結果としては大したトラブルじゃなく、ニーム駅に引き返してちょちょいとメンテナンス後、そのまま再びパリに出発…という事件だったのだが、これで2時間ほどの遅延が発生。1人で全てこなしてたら連絡も取れずどうしようという感じなのだが、今回はパリでイベントのオーガナイザーが乗り継ぎの案内をしてくれる手はずになってたので、携帯メールで彼女と連絡をとりあいつつ、列車の予約変更とか諸々こなす。


日本ではそもそも携帯メール契約していない(迷惑メールの多さと基本料金の高さにムカついて)のだが、こういう時は本当に助かるな。慣れない外国語で状況をグダグダ説明するよりも、文章でやりとりする方が正確だしシンプルに伝わるから。


そんなわけで、ずいぶん遅れてパリに到着。オーガナイザーの案内で駅から駅に移動し、またまた別の特急列車に乗り込んで移動だ。気がついたら朝から何も食べてないが、喉の痛みとアクシデントによる緊張感で食欲もないから、ま、いっか。夕暮れの時間になってようやく今夜のライヴ会場があるリモージュに到着。陶器で有名な街だが、当然そんな名物を愛でる時間などない。

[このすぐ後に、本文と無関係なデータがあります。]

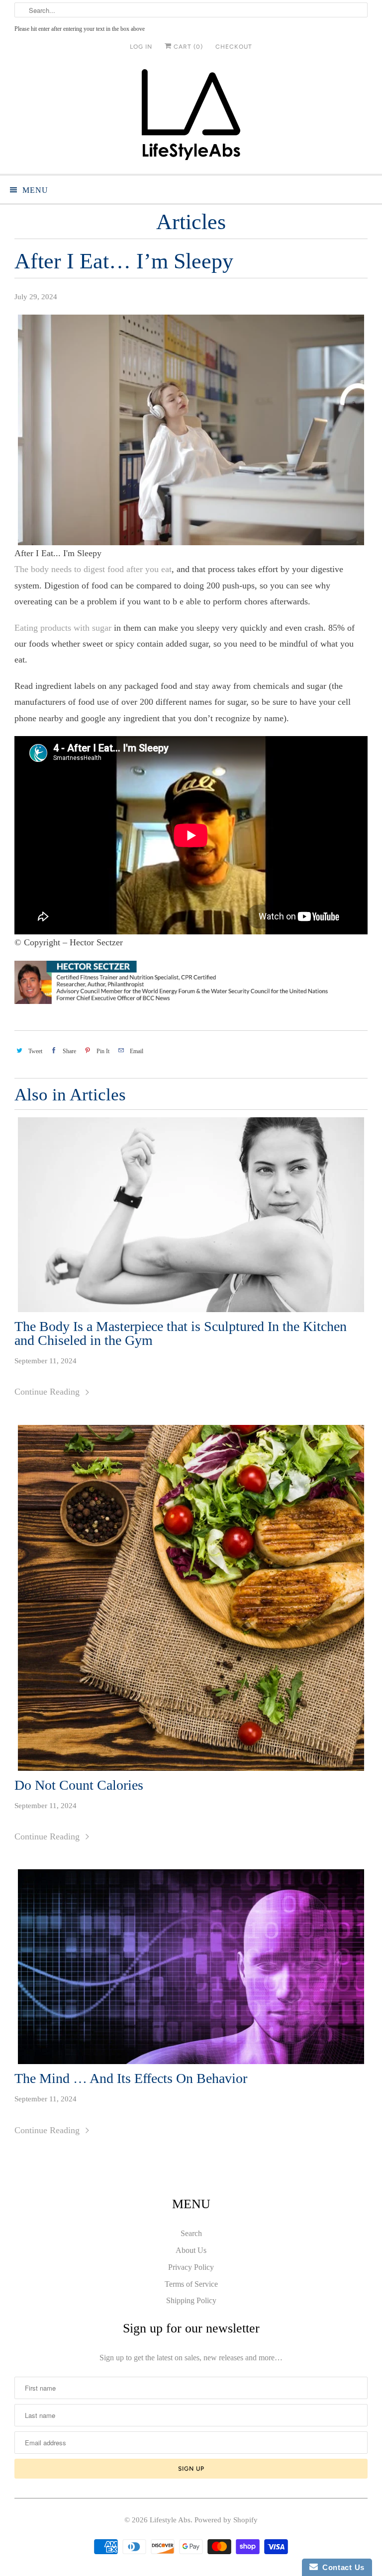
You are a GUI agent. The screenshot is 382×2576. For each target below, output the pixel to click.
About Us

駅に迎えに来てくれたオーガナイザーは、数年前のヨーロッパ・ツアーでも世話になった気の良いおじさん。あいかわらず英語はほとんど全然しゃべれない(たぶん当方のフランス語力と同じ程度)のだが、必要な事だけはなんとなく伝わるものだ。まあ必要な事と言ってもギャラのと宿泊、あとは今夜の段取りぐらいだから不思議でも何でもないが。彼の車でホテルにチェックインしておいてから、さっそく会場入り。


今夜のハコは、中央線沿線にでもありそうな小じんまりとしたライヴハウス。「ウッドストック・ブギー・バ−」という名前からもロックな世界である事は想像がつく。エスタブリッシュでアーティスティックなニームの劇場から来た身には、朝まで爆音と酒と煙草と汗にまみれる店に特有のこの匂いにむしろ懐かしさを感じる。要は「街場の酒場」だ。アートだなんだ言う以前に、週末の楽しみを求めてやってくる客を楽しませ、盛り上げなくてはなるまい。

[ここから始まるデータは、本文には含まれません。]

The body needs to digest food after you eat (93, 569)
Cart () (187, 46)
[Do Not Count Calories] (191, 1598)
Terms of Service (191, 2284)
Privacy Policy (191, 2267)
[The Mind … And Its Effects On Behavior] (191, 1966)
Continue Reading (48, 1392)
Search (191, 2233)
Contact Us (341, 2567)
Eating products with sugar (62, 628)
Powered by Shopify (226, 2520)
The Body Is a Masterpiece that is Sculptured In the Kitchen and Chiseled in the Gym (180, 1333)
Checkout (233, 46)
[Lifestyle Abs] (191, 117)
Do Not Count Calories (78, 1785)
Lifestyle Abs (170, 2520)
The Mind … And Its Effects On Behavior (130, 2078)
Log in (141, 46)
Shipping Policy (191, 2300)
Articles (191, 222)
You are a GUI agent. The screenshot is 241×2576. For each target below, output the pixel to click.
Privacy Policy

そしてハコづきエンジニアのたたずまいもなぜか世界共通。標準よりかなり痩せててTシャツ着た長身長髪。リハーサルに必要な程度の英語はしゃべるちょっとシャイな好青年。ベルリンだろうが高円寺だろうが、エンジニアというのはこんなタイプ(と少ない経験から断定)


サウンドチェック完了後、店の裏庭にしつらえたテラスで、スタッフみんなと食事。クスクス、シチュー、サラダ、ワインとビール、食後にはタルト。さすがは食の国である。ロックでアングラなライヴハウスではあっても、まかないごはんのリッチさにかけては日本の楽屋弁当の100倍上をいく。内容的にも、かける時間からいっても。夕暮れ時の高い空で鳥がさえずり、心地よい風が吹く。半端なレストランなんかおよびもつかない、ゆったりした時間を過ごすことができた。


本番は、お客さんの入りを見計らって、予定を1時間もすぎた夜10時頃から開始。1時間半ほどのソロアクトなので緩急取り混ぜ、また実験系の音と享楽的な音も取り混ぜ、言わばDJ的な心境で飽きさせないようなプログラム構成を心がける。もくろみ通り、最後は場内大盛り上がりで嬌声を上げながら踊り狂うオーディエンス。アンコールに答えるハデな曲を用意してなかったので、同じ曲をリプレイして盛り上がりに応える。うーんやっぱりもっと用意しておけば良かった。


終了後は例によって、興奮して話しかけてくるお客さんに応えたり、酒をおごられたり(笑)DJも入ってることだし、このまま朝まで店で飲んだくれて踊り狂いたい雰囲気ではあるが、なにせ体調も絶不調だし、適当なところで機材をまとめてオーガナイザーからトッパライのギャラを受け取り、車でホテルに送ってもらう。ようやっと、仕事なしで眠って良い夜だ。部屋に入ったそのままの角度でベッドに倒れこみ、3秒で昏倒。